Return each of the entries below line for line, with no changes.
─── DATA SHOWN ───
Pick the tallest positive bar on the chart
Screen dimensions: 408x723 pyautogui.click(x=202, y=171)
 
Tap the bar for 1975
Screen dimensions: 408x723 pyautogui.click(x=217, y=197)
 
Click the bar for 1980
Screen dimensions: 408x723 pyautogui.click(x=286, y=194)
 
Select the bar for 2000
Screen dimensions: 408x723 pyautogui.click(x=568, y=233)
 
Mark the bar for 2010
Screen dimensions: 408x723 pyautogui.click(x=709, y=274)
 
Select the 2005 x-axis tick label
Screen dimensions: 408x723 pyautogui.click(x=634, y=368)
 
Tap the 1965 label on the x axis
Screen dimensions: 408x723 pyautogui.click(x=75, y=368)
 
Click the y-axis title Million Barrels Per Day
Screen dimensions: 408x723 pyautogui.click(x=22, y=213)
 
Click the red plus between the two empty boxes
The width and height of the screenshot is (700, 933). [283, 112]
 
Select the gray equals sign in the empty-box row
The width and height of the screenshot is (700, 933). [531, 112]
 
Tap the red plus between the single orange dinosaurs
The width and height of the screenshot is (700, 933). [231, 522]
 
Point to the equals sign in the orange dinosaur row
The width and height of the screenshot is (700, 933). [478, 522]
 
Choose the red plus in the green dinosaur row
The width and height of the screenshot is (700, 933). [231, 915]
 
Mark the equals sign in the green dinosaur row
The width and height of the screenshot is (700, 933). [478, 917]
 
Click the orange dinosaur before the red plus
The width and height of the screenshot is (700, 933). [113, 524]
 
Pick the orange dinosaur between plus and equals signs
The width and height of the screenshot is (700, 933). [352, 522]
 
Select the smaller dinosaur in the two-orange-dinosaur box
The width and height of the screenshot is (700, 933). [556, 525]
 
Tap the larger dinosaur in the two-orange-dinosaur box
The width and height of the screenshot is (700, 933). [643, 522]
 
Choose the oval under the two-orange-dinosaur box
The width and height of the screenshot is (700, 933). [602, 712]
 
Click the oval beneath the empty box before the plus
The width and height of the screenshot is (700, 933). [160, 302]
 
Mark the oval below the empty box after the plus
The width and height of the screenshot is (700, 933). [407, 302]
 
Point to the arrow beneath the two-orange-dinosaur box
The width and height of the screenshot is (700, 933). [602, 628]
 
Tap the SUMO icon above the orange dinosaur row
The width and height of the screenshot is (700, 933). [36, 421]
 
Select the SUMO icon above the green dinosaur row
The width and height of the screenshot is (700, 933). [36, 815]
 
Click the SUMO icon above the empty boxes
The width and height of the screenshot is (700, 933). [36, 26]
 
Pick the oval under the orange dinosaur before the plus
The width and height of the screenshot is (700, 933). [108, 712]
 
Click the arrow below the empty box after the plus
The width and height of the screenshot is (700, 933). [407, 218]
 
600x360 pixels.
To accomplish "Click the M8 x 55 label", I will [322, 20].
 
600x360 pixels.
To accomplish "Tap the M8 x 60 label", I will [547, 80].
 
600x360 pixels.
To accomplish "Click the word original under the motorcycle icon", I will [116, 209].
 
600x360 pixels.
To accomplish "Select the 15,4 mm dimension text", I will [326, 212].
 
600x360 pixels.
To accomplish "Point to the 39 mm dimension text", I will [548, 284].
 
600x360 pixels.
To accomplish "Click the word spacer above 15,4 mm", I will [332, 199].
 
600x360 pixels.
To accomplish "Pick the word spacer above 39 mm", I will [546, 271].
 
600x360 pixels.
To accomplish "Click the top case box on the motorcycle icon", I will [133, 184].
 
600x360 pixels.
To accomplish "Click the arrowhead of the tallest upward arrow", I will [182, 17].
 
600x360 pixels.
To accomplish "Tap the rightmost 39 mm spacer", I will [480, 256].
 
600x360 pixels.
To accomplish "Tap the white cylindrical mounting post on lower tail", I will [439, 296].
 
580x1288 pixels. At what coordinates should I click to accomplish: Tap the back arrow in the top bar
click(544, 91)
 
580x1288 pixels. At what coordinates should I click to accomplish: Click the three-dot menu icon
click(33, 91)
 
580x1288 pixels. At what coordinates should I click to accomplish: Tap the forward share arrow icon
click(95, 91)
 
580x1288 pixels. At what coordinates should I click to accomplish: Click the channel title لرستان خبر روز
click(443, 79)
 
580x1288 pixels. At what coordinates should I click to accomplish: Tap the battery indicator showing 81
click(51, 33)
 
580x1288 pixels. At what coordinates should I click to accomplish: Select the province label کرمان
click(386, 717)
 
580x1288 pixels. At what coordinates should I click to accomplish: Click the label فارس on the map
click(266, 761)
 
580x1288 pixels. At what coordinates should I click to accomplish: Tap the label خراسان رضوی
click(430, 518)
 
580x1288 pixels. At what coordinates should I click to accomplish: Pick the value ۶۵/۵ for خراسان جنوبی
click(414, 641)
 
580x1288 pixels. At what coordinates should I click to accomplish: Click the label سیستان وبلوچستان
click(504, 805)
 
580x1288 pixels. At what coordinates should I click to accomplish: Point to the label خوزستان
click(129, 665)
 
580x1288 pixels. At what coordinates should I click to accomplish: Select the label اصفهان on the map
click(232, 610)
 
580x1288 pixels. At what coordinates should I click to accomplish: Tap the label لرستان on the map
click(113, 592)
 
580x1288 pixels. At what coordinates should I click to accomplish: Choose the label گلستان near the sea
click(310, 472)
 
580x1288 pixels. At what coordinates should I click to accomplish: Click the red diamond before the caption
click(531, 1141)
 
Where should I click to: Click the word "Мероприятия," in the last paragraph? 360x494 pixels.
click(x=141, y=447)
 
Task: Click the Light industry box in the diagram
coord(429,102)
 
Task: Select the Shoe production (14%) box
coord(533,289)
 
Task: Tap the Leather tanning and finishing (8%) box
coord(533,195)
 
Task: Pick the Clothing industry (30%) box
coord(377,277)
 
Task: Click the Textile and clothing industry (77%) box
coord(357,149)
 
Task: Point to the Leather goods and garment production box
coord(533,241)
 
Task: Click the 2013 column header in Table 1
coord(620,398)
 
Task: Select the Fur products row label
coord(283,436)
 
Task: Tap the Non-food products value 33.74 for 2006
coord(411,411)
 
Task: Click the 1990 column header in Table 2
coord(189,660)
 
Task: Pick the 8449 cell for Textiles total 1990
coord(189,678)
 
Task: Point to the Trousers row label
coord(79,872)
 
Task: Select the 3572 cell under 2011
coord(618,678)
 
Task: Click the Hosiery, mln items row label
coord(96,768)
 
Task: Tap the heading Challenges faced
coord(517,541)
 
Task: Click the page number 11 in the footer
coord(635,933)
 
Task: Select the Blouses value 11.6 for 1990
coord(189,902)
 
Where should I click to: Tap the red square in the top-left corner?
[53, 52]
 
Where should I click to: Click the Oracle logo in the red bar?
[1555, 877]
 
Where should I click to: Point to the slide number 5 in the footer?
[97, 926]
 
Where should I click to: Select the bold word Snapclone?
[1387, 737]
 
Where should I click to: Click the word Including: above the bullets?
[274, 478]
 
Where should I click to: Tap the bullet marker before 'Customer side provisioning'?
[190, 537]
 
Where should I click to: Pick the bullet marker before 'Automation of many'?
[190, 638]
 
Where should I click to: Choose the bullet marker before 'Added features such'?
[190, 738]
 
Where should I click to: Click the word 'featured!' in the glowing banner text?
───
### WRITTEN RESPONSE
Pick the tallest positive bar on the chart
Screen dimensions: 408x723 pyautogui.click(x=202, y=171)
 
Tap the bar for 1975
Screen dimensions: 408x723 pyautogui.click(x=217, y=197)
 
Click the bar for 1980
Screen dimensions: 408x723 pyautogui.click(x=286, y=194)
 
Select the bar for 2000
Screen dimensions: 408x723 pyautogui.click(x=568, y=233)
 
Mark the bar for 2010
Screen dimensions: 408x723 pyautogui.click(x=709, y=274)
 
Select the 2005 x-axis tick label
Screen dimensions: 408x723 pyautogui.click(x=634, y=368)
 
Tap the 1965 label on the x axis
Screen dimensions: 408x723 pyautogui.click(x=75, y=368)
 
Click the y-axis title Million Barrels Per Day
Screen dimensions: 408x723 pyautogui.click(x=22, y=213)
 
Click the red plus between the two empty boxes
The width and height of the screenshot is (700, 933). [283, 112]
 
Select the gray equals sign in the empty-box row
The width and height of the screenshot is (700, 933). [531, 112]
 
Tap the red plus between the single orange dinosaurs
The width and height of the screenshot is (700, 933). [231, 522]
 
Point to the equals sign in the orange dinosaur row
The width and height of the screenshot is (700, 933). [478, 522]
 
Choose the red plus in the green dinosaur row
The width and height of the screenshot is (700, 933). [231, 915]
 
Mark the equals sign in the green dinosaur row
The width and height of the screenshot is (700, 933). [478, 917]
 
Click the orange dinosaur before the red plus
The width and height of the screenshot is (700, 933). [113, 524]
 
Pick the orange dinosaur between plus and equals signs
The width and height of the screenshot is (700, 933). [352, 522]
 
Select the smaller dinosaur in the two-orange-dinosaur box
The width and height of the screenshot is (700, 933). [556, 525]
 
Tap the larger dinosaur in the two-orange-dinosaur box
The width and height of the screenshot is (700, 933). [643, 522]
 
Choose the oval under the two-orange-dinosaur box
The width and height of the screenshot is (700, 933). [602, 712]
 
Click the oval beneath the empty box before the plus
The width and height of the screenshot is (700, 933). [160, 302]
 
Mark the oval below the empty box after the plus
The width and height of the screenshot is (700, 933). [407, 302]
 
Point to the arrow beneath the two-orange-dinosaur box
The width and height of the screenshot is (700, 933). [602, 628]
 
Tap the SUMO icon above the orange dinosaur row
The width and height of the screenshot is (700, 933). [36, 421]
 
Select the SUMO icon above the green dinosaur row
The width and height of the screenshot is (700, 933). [36, 815]
 
Click the SUMO icon above the empty boxes
The width and height of the screenshot is (700, 933). [36, 26]
 
Pick the oval under the orange dinosaur before the plus
The width and height of the screenshot is (700, 933). [108, 712]
 
Click the arrow below the empty box after the plus
The width and height of the screenshot is (700, 933). [407, 218]
 
600x360 pixels.
To accomplish "Click the M8 x 55 label", I will [322, 20].
 
600x360 pixels.
To accomplish "Tap the M8 x 60 label", I will [547, 80].
 
600x360 pixels.
To accomplish "Click the word original under the motorcycle icon", I will [116, 209].
 
600x360 pixels.
To accomplish "Select the 15,4 mm dimension text", I will [326, 212].
 
600x360 pixels.
To accomplish "Point to the 39 mm dimension text", I will [548, 284].
 
600x360 pixels.
To accomplish "Click the word spacer above 15,4 mm", I will [332, 199].
 
600x360 pixels.
To accomplish "Pick the word spacer above 39 mm", I will [546, 271].
 
600x360 pixels.
To accomplish "Click the top case box on the motorcycle icon", I will [133, 184].
 
600x360 pixels.
To accomplish "Click the arrowhead of the tallest upward arrow", I will [182, 17].
 
600x360 pixels.
To accomplish "Tap the rightmost 39 mm spacer", I will [480, 256].
 
600x360 pixels.
To accomplish "Tap the white cylindrical mounting post on lower tail", I will [439, 296].
 
580x1288 pixels. At what coordinates should I click to accomplish: Tap the back arrow in the top bar
click(544, 91)
 
580x1288 pixels. At what coordinates should I click to accomplish: Click the three-dot menu icon
click(33, 91)
 
580x1288 pixels. At what coordinates should I click to accomplish: Tap the forward share arrow icon
click(95, 91)
 
580x1288 pixels. At what coordinates should I click to accomplish: Click the channel title لرستان خبر روز
click(443, 79)
 
580x1288 pixels. At what coordinates should I click to accomplish: Tap the battery indicator showing 81
click(51, 33)
 
580x1288 pixels. At what coordinates should I click to accomplish: Select the province label کرمان
click(386, 717)
 
580x1288 pixels. At what coordinates should I click to accomplish: Click the label فارس on the map
click(266, 761)
 
580x1288 pixels. At what coordinates should I click to accomplish: Tap the label خراسان رضوی
click(430, 518)
 
580x1288 pixels. At what coordinates should I click to accomplish: Pick the value ۶۵/۵ for خراسان جنوبی
click(414, 641)
 
580x1288 pixels. At what coordinates should I click to accomplish: Click the label سیستان وبلوچستان
click(504, 805)
 
580x1288 pixels. At what coordinates should I click to accomplish: Point to the label خوزستان
click(129, 665)
 
580x1288 pixels. At what coordinates should I click to accomplish: Select the label اصفهان on the map
click(232, 610)
 
580x1288 pixels. At what coordinates should I click to accomplish: Tap the label لرستان on the map
click(113, 592)
 
580x1288 pixels. At what coordinates should I click to accomplish: Choose the label گلستان near the sea
click(310, 472)
 
580x1288 pixels. At what coordinates should I click to accomplish: Click the red diamond before the caption
click(531, 1141)
 
Where should I click to: Click the word "Мероприятия," in the last paragraph? 360x494 pixels.
click(x=141, y=447)
 
Task: Click the Light industry box in the diagram
coord(429,102)
 
Task: Select the Shoe production (14%) box
coord(533,289)
 
Task: Tap the Leather tanning and finishing (8%) box
coord(533,195)
 
Task: Pick the Clothing industry (30%) box
coord(377,277)
 
Task: Click the Textile and clothing industry (77%) box
coord(357,149)
 
Task: Point to the Leather goods and garment production box
coord(533,241)
 
Task: Click the 2013 column header in Table 1
coord(620,398)
 
Task: Select the Fur products row label
coord(283,436)
 
Task: Tap the Non-food products value 33.74 for 2006
coord(411,411)
 
Task: Click the 1990 column header in Table 2
coord(189,660)
 
Task: Pick the 8449 cell for Textiles total 1990
coord(189,678)
 
Task: Point to the Trousers row label
coord(79,872)
 
Task: Select the 3572 cell under 2011
coord(618,678)
 
Task: Click the Hosiery, mln items row label
coord(96,768)
 
Task: Tap the heading Challenges faced
coord(517,541)
 
Task: Click the page number 11 in the footer
coord(635,933)
 
Task: Select the Blouses value 11.6 for 1990
coord(189,902)
 
Where should I click to: Tap the red square in the top-left corner?
[53, 52]
 
Where should I click to: Click the Oracle logo in the red bar?
[1555, 877]
 
Where should I click to: Point to the slide number 5 in the footer?
[97, 926]
 
Where should I click to: Select the bold word Snapclone?
[1387, 737]
 
Where should I click to: Click the word Including: above the bullets?
[274, 478]
 
Where should I click to: Tap the bullet marker before 'Customer side provisioning'?
[190, 537]
 
Where should I click to: Pick the bullet marker before 'Automation of many'?
[190, 638]
 
Where should I click to: Choose the bullet marker before 'Added features such'?
[190, 738]
 
Where should I click to: Click the word 'featured!' in the glowing banner text?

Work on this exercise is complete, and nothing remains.